There is, however, a right way and a wrong way to make a direct referral for GI endoscopy.
“We’re an open-access endoscopy center at UCSF, and I can’t tell you how many times a patient gets direct referred to us and – the night before the procedure, when we’re preparing for the case – we see that this patient can’t have a procedure tomorrow. Those patients have already done the bowel prep, they’re taking the day off work, they’ve arranged for someone to drive them, and they’re really mad,” said Dr. Mahadevan, who is also the medical director of the UCSF Center for Colitis and Crohn’s Disease.
Sometimes the procedure gets called off because the gastroenterologist sees that it would be inappropriate. For example, it would be inappropriate to perform an endoscopy on a patient with irritable bowel syndrome or fibromyalgia who has already had three negative endoscopic procedures in the past 5 years; alternatively, a screening colonoscopy would be inappropriate for an 80-year-old because the U.S. Preventive Services Task Force gives a class A recommendation for screening colonoscopy only during ages 50-75 years.
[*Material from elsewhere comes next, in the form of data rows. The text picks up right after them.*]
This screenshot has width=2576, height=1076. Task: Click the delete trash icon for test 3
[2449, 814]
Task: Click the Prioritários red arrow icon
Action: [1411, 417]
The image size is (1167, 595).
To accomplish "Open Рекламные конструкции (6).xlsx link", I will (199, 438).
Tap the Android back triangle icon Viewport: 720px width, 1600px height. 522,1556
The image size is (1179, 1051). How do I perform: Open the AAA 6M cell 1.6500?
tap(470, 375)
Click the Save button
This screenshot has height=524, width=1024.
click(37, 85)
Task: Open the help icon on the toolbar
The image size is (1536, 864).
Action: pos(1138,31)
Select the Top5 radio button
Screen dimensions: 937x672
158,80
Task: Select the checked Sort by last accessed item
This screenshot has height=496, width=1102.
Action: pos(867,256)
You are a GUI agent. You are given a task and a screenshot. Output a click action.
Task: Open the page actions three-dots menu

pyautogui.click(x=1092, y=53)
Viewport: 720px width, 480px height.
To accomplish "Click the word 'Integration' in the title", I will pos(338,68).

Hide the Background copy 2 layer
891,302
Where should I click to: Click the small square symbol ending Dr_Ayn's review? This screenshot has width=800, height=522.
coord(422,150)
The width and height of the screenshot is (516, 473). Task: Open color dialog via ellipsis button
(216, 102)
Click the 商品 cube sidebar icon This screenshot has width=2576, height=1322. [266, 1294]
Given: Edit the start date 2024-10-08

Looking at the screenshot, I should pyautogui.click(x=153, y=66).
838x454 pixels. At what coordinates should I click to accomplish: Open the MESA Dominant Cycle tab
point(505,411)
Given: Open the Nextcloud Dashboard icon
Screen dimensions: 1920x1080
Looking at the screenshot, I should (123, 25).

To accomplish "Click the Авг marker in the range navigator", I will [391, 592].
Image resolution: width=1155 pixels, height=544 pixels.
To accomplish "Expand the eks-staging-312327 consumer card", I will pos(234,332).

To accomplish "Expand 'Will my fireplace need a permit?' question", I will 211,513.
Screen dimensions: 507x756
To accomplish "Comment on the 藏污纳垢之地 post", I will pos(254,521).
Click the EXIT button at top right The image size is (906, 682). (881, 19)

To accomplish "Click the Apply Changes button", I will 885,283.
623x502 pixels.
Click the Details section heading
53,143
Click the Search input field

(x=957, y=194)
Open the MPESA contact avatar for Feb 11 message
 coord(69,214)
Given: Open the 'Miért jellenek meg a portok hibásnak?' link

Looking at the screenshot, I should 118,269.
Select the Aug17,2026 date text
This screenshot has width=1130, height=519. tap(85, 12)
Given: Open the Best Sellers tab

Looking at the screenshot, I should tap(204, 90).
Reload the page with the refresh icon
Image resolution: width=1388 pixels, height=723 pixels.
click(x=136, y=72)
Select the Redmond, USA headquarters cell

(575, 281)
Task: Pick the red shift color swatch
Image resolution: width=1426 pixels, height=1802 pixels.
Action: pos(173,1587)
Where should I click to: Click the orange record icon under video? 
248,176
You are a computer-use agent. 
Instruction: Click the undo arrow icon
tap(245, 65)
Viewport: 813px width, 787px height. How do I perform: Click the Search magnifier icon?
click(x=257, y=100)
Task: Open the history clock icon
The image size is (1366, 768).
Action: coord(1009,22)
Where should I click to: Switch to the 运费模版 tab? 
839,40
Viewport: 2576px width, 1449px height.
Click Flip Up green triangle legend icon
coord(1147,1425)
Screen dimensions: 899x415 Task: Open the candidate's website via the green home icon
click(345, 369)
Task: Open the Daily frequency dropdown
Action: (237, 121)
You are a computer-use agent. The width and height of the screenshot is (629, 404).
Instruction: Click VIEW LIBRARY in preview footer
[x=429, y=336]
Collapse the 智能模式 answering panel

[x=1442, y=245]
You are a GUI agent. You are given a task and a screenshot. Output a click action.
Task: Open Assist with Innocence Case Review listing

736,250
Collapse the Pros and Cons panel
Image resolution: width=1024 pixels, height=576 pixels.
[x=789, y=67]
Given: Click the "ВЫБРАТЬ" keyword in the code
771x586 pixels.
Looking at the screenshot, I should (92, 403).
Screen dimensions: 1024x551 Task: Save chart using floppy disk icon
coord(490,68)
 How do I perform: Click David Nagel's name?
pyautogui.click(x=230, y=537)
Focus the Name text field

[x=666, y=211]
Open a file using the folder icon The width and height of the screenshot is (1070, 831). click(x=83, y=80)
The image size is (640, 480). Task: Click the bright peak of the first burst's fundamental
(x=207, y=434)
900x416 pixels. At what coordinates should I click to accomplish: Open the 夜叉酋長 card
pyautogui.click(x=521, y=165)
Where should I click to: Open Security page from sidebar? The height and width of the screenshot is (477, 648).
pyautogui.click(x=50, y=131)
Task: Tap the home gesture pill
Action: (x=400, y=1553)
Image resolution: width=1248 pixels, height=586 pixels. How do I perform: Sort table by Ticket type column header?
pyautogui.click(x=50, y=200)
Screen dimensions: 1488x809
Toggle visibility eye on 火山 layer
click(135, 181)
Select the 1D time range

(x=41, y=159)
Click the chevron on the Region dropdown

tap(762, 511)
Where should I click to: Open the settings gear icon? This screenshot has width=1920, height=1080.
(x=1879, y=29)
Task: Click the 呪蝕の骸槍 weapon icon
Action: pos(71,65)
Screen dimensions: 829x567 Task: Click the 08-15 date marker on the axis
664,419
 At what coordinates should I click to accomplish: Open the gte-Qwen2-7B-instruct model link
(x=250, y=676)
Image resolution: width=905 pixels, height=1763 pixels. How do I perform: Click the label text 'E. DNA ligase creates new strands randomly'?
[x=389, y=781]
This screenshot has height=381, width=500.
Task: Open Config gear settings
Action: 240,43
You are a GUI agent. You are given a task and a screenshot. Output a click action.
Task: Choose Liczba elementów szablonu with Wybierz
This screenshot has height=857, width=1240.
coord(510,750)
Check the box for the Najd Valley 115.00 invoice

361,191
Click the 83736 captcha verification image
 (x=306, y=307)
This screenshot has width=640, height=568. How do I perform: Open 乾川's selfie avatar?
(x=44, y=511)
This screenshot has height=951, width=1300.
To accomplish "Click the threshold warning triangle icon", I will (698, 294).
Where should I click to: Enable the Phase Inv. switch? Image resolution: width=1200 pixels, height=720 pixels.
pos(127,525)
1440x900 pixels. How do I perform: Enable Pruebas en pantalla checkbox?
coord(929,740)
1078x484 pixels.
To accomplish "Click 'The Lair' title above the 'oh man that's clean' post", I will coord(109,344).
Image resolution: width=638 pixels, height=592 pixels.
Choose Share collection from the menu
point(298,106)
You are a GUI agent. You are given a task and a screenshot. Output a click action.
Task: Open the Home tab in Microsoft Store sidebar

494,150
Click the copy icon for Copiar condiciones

Sometimes the physician who made the direct referral failed to include other key information the gastroenterologist needed to have in advance of the procedure. For example, a morbidly obese patient or an individual with significant cardiovascular or pulmonary disease generally needs to have an anesthesiologist present for GI endoscopy, rather than a nurse anesthetist, since the airway is suspect. Similarly, a patient with a severe anxiety disorder or tolerance to pain medication is unlikely to be adequately sedated with the fentanyl and midazolam (Versed) used for moderate sedation in most upper endoscopy and colonoscopy procedures; those individuals are going to require deep sedation with propofol (Diprivan) and assistance in maintaining a patent airway.
“Your patient taking Oxycodone every day is not going to get sedated with fentanyl and midazolam. So you need to put that information on your direct request,” she stressed.
“If your patient has obstructive sleep apnea and is on CPAP at home, or if your patient is on home oxygen, your gastroenterologist needs to know that because those are the patients we bring into the office to evaluate the airway ahead of time,” according to the gastroenterologist.
Also, while routine direct referral for colonoscopy to rule out comorbid inflammatory bowel disease is entirely appropriate in patients with ankylosing spondylitis or other spondyloarthropathies, if they had ankylosing spondylitis in the prebiologic era, then it’s important to include that information.
“If they did, their neck is often dangerous for sedation. They’re very difficult to intubate. That’s something we need to know,” Dr. Mahadevan continued.
Other patient information gastroenterologists want included in the direct referral: Is the patient on daily aspirin and/or a thienopyridine antiplatelet agent or on oral anticoagulation with warfarin or one of the newer direct-acting oral anticoagulants? American Society for Gastrointestinal Endoscopy guidelines have detailed how to manage antithrombotic agents in patients undergoing GI endoscopy, including when and how to bridge with low-molecular-weight heparin in the days prior to the procedure (Gastrointest Endosc. 2016 Jan;83[1]:3-16). Of note, the guidelines rate diagnostic esophagogastroduodenoscopy (EGD) and colonoscopy, even with biopsies taken, as low-bleeding-risk procedures that therefore don’t require stopping antithrombotic therapy.
In addition to screening or surveillance colonoscopy, rheumatologists might also direct refer patients for GI endoscopy because they have iron-deficiency anemia, in which case evaluation by both EGD and colonoscopy is necessary. Direct referral for EGD in patients with celiac disease is appropriate. Acute GI bleeding is best handled via direct referral for colonoscopy in a patient with hematochezia and for EGD in the setting of melena. Direct referral for endoscopy is also warranted in patients with polymyalgia rheumatica or dermatomyositis, where the indication is to rule out associated malignancy.
Dr. Mahadevan reported having no financial conflicts regarding her presentation.